**Work required:**
Without changing a word, return the listing below, minus its images.

**Data in this exercise:**
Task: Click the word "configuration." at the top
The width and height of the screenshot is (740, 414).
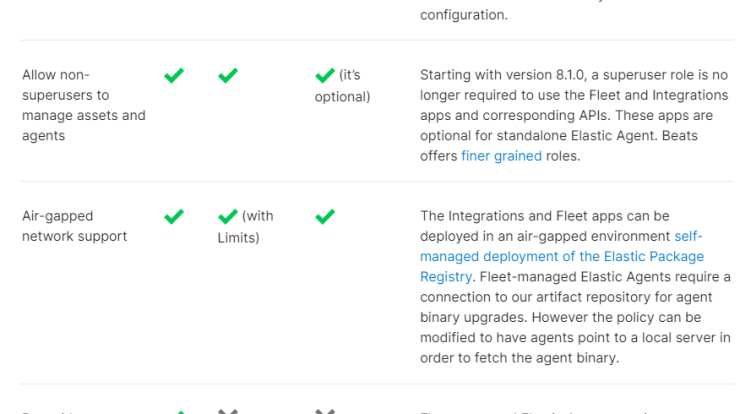Action: pyautogui.click(x=464, y=15)
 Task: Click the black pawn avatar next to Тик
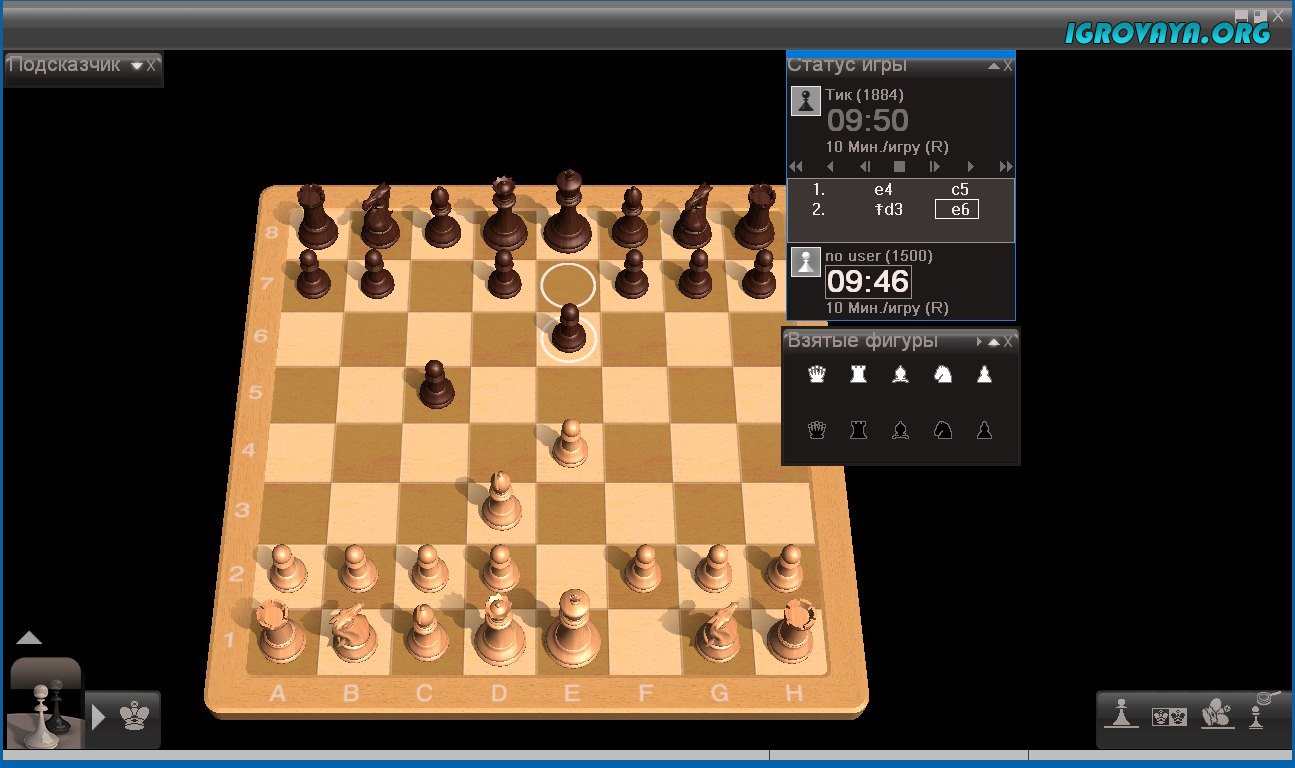pyautogui.click(x=806, y=101)
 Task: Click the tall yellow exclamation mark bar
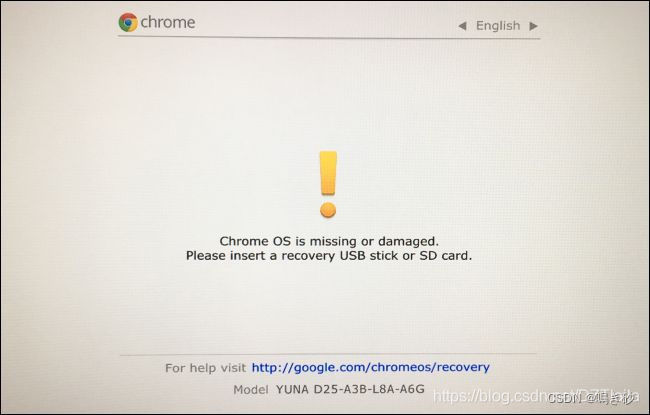click(328, 173)
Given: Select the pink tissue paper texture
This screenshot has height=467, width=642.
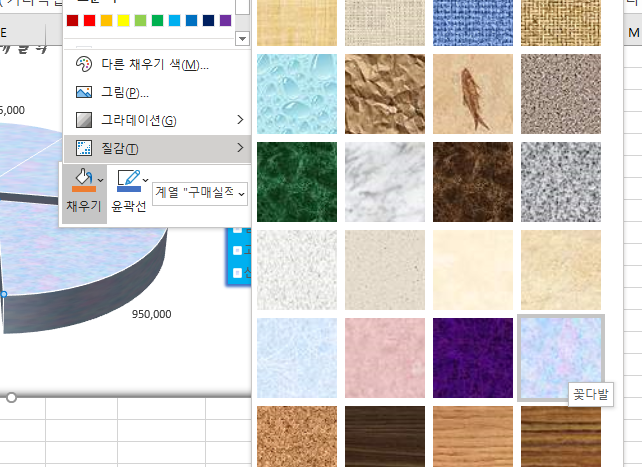Looking at the screenshot, I should (385, 358).
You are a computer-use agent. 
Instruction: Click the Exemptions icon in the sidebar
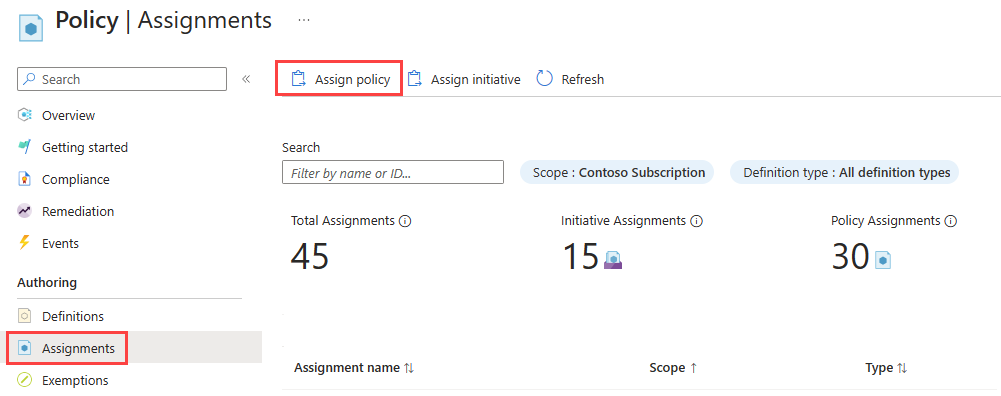click(25, 381)
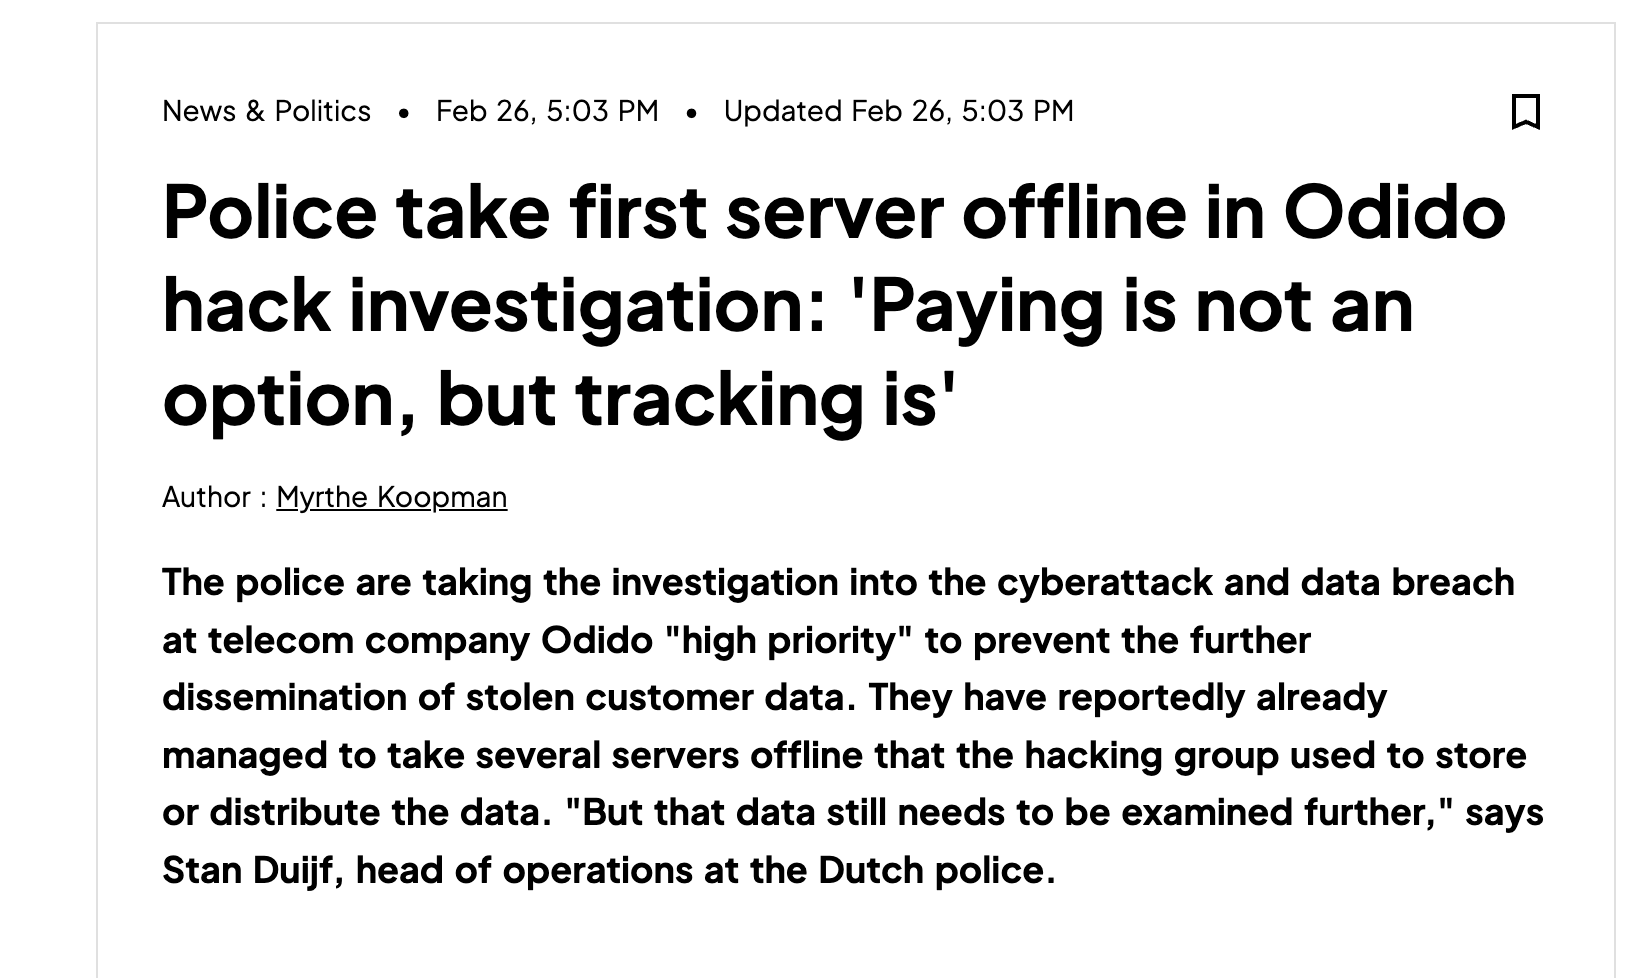Click the word 'Odido' in the headline
This screenshot has height=978, width=1644.
[1394, 213]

**Result of the exercise:**
Task: Click the word "configuration." at the top
The width and height of the screenshot is (740, 414).
Action: pyautogui.click(x=464, y=15)
 Task: Click the black pawn avatar next to Тик
pyautogui.click(x=806, y=101)
 Task: Click the tall yellow exclamation mark bar
click(328, 173)
Given: Select the pink tissue paper texture
This screenshot has height=467, width=642.
Looking at the screenshot, I should (385, 358).
You are a computer-use agent. 
Instruction: Click the Exemptions icon in the sidebar
click(25, 381)
Click the word 'Odido' in the headline
This screenshot has height=978, width=1644.
[1394, 213]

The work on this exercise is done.